:: Records to process ::

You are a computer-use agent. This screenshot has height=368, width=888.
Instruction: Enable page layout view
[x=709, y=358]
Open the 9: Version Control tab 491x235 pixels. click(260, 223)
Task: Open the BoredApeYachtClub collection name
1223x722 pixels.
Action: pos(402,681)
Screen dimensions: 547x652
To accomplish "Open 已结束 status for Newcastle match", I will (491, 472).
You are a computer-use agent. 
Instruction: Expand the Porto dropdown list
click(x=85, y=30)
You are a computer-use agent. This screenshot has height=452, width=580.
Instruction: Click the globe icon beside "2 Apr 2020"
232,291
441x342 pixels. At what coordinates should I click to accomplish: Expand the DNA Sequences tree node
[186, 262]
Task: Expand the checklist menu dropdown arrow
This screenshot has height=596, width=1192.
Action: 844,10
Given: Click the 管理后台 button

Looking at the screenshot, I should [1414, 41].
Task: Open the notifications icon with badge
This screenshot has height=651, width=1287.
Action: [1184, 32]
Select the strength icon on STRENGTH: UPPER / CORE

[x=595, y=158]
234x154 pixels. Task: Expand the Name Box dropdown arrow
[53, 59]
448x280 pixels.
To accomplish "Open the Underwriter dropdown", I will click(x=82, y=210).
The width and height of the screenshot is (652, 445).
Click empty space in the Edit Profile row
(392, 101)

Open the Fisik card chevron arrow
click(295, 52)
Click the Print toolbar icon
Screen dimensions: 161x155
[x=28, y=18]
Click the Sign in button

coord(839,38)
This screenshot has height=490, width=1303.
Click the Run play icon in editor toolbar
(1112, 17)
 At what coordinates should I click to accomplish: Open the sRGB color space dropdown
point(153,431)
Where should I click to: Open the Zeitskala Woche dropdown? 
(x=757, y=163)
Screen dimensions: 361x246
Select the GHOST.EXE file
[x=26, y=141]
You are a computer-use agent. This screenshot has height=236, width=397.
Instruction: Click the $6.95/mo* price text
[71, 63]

:::

Problem
Output every record above exactly as it was given.

Solution to this problem
You are a computer-use agent. This screenshot has height=368, width=888.
Instruction: Enable page layout view
[x=709, y=358]
Open the 9: Version Control tab 491x235 pixels. click(260, 223)
Task: Open the BoredApeYachtClub collection name
1223x722 pixels.
Action: pos(402,681)
Screen dimensions: 547x652
To accomplish "Open 已结束 status for Newcastle match", I will (491, 472).
You are a computer-use agent. 
Instruction: Expand the Porto dropdown list
click(x=85, y=30)
You are a computer-use agent. This screenshot has height=452, width=580.
Instruction: Click the globe icon beside "2 Apr 2020"
232,291
441x342 pixels. At what coordinates should I click to accomplish: Expand the DNA Sequences tree node
[186, 262]
Task: Expand the checklist menu dropdown arrow
This screenshot has height=596, width=1192.
Action: 844,10
Given: Click the 管理后台 button

Looking at the screenshot, I should [1414, 41].
Task: Open the notifications icon with badge
This screenshot has height=651, width=1287.
Action: [1184, 32]
Select the strength icon on STRENGTH: UPPER / CORE

[x=595, y=158]
234x154 pixels. Task: Expand the Name Box dropdown arrow
[53, 59]
448x280 pixels.
To accomplish "Open the Underwriter dropdown", I will click(x=82, y=210).
The width and height of the screenshot is (652, 445).
Click empty space in the Edit Profile row
(392, 101)

Open the Fisik card chevron arrow
click(295, 52)
Click the Print toolbar icon
Screen dimensions: 161x155
[x=28, y=18]
Click the Sign in button

coord(839,38)
This screenshot has height=490, width=1303.
Click the Run play icon in editor toolbar
(1112, 17)
 At what coordinates should I click to accomplish: Open the sRGB color space dropdown
point(153,431)
Where should I click to: Open the Zeitskala Woche dropdown? 
(x=757, y=163)
Screen dimensions: 361x246
Select the GHOST.EXE file
[x=26, y=141]
You are a computer-use agent. This screenshot has height=236, width=397.
Instruction: Click the $6.95/mo* price text
[71, 63]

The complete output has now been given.